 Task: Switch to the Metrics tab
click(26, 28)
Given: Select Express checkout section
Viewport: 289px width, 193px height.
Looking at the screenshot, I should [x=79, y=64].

# # # #

- EXERCISE GOAL -
Give every entry again in full, precisely as written above.

- RESPONSE FOR THIS EXERCISE -
 Task: Switch to the Metrics tab
click(26, 28)
Given: Select Express checkout section
Viewport: 289px width, 193px height.
Looking at the screenshot, I should [x=79, y=64].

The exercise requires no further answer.